Air travel was usually more pleasant before the LCCs came along and legacy carriers went to "unbundling" of their services to compete, but it was also more expensive. The public wanted cheap seats. They got them. They now need to pay up if they want food on board, want the airline to handle their baggage, or want seats in a specific area of the cabin. I don't see the problem, and I'm amused by all the whining.

Except "unbundling" isn't what is happening and that's where the "whining" comes from.
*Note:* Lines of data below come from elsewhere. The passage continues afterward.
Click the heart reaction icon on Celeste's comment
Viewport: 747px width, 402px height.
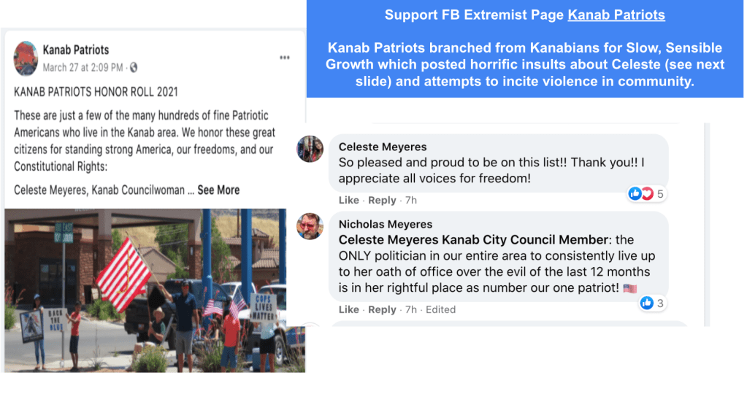(647, 193)
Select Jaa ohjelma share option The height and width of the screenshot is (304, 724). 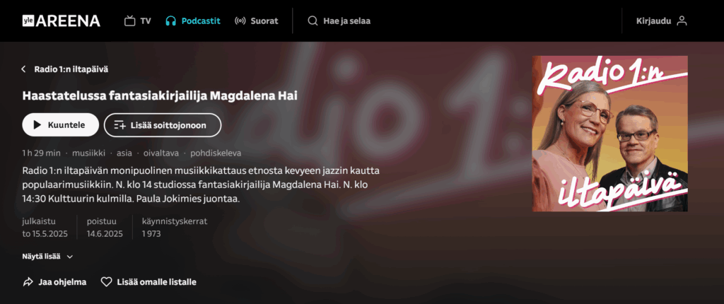(54, 282)
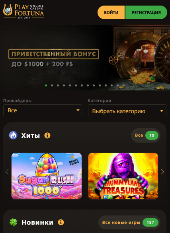Open the Провайдеры dropdown showing Все
Image resolution: width=170 pixels, height=233 pixels.
click(43, 110)
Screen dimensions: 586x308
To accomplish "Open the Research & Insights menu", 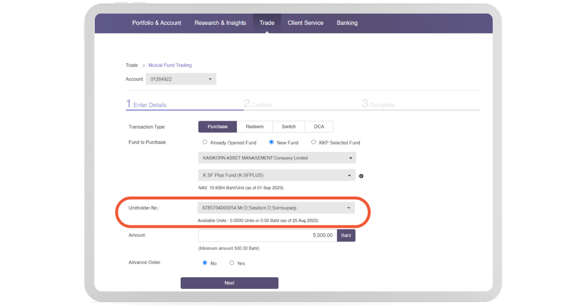I will (220, 23).
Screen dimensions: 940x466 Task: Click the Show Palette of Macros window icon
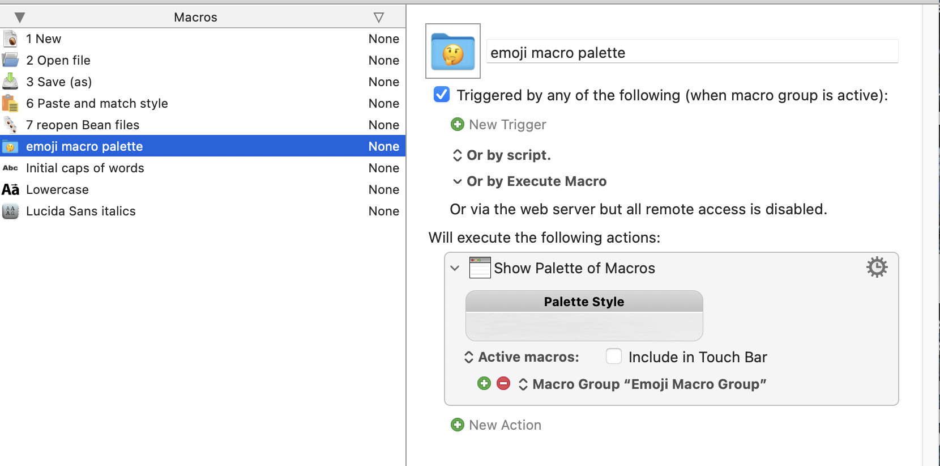pos(480,268)
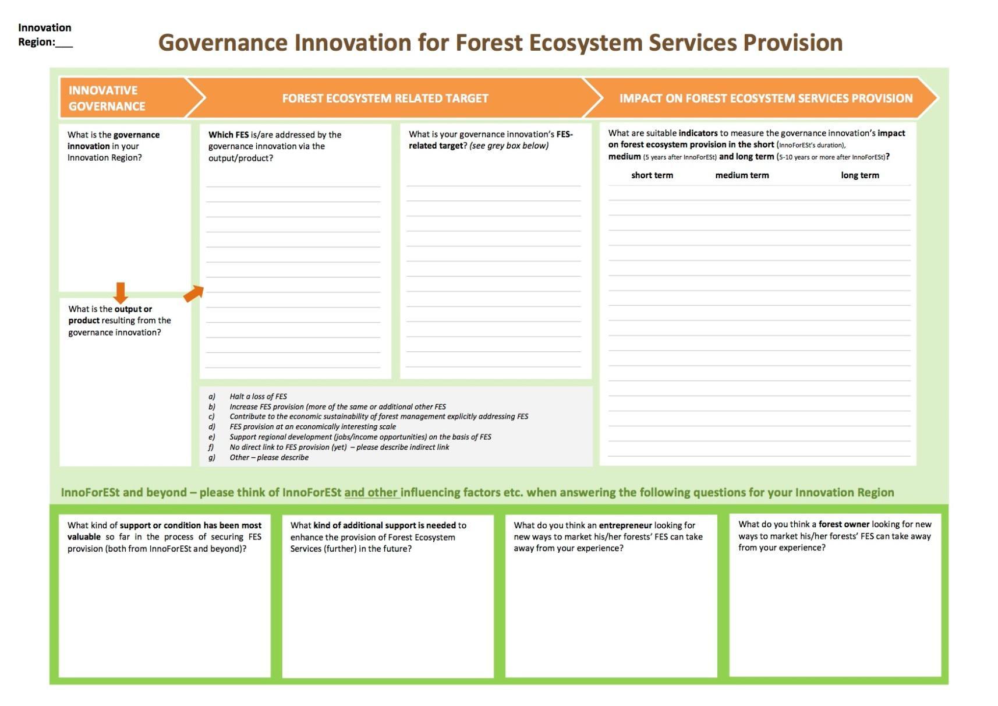Click into the governance innovation answer box
This screenshot has height=706, width=998.
click(125, 227)
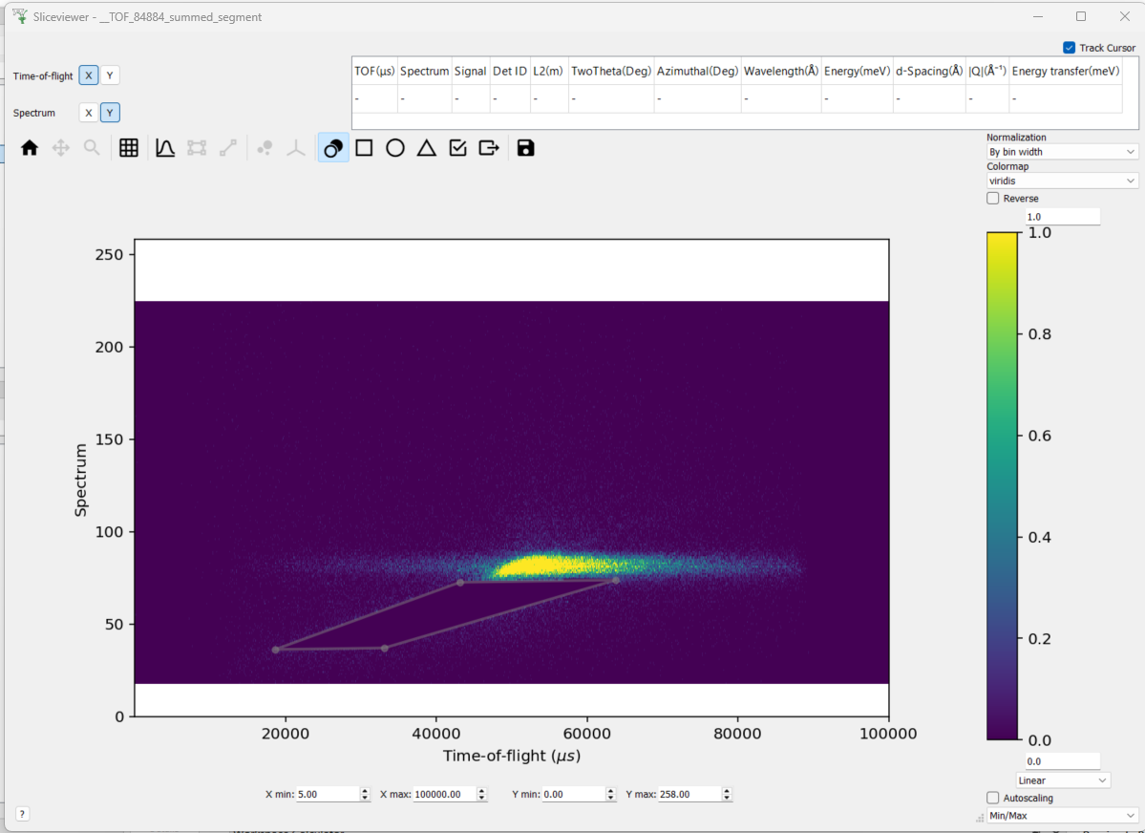Screen dimensions: 1145x833
Task: Click the export mask arrow icon
Action: pyautogui.click(x=489, y=148)
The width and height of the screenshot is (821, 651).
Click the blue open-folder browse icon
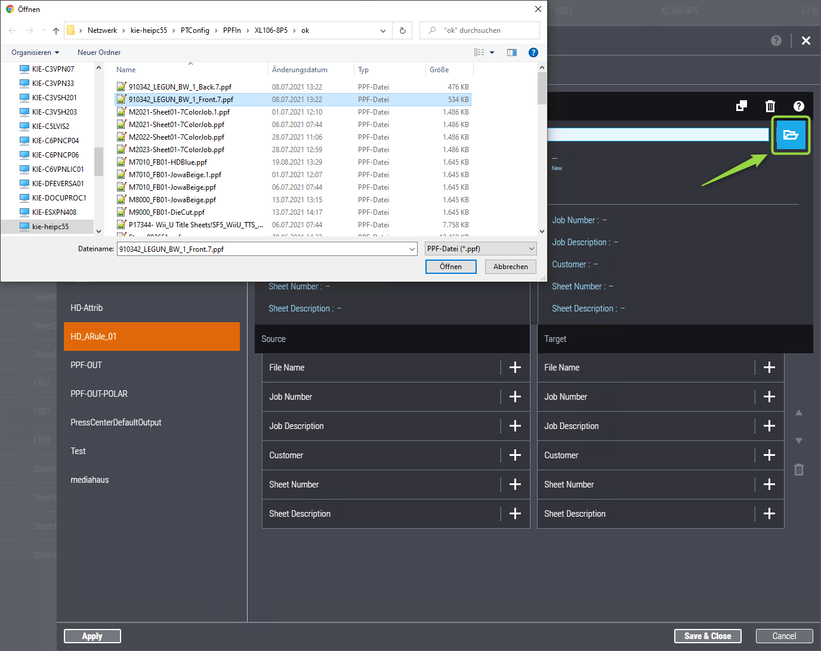click(791, 135)
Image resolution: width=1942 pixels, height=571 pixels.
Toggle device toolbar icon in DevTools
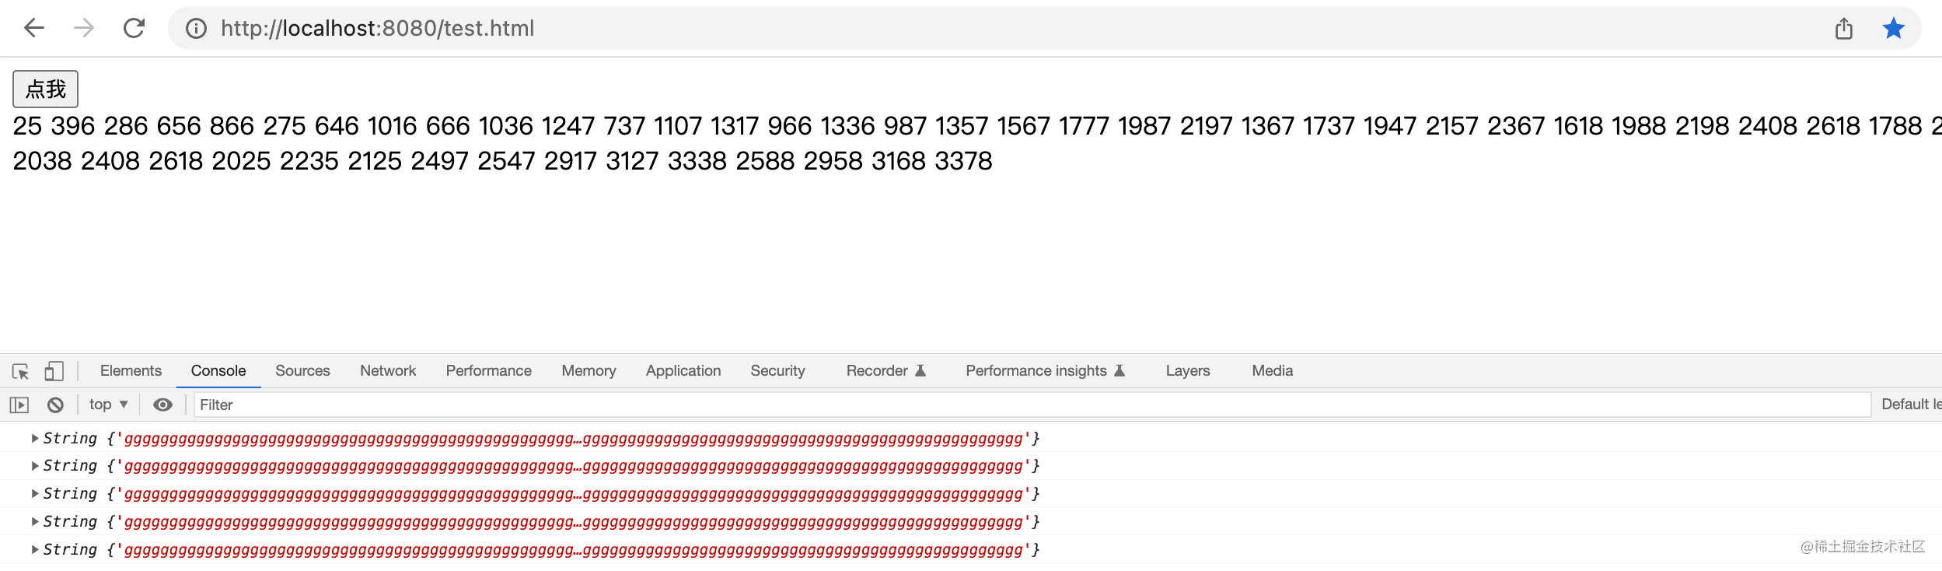[54, 371]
A vendor my employer works with is "unbundling" mostly because the "value added" in VAR just wasn't logistically practical in most situations, we were further ahead doing it ourselves than trying to work around them. They weren't doing anything wrong, it just didn't work on a day-to-day basis. But they didn't keep prices the same and add service charges for the now unbundled services. The prices were cut 25-40% across the board. If we need service from them we pay for it by the hour, if we don't need it we don't. That is an improvement over having paid for something that we tended not to be able to use. With Rouge and bag fees an existing product was either replaced with a massively inferior, or specifically in the case of Rouge a nearly intolerable one for the same price, or services once included no longer are but the price remains the same. That is rightfully perceived to be nickel-and-diming. It's no different than "resort fees" and pay-to-pay fees. It's just tacky.

Although I look at this mostly from the perspective of delays and overhead bins being destroyed. On my last United flight I just about missed my connection in Denver because it took forever to get the door closed and there were two overhead bins placard inoperable and taped shut. Watching two women banging as hard as they could on another bin to get it closed after adding a backpack left nothing to the imagination.

It should be extra fun with WS since it appears their gate agents will let anything and everything into the cabin. Flying YYJ-YYC I couldn't believe it as a flight attendant helped a guy stuff a hockey bag into the overhead.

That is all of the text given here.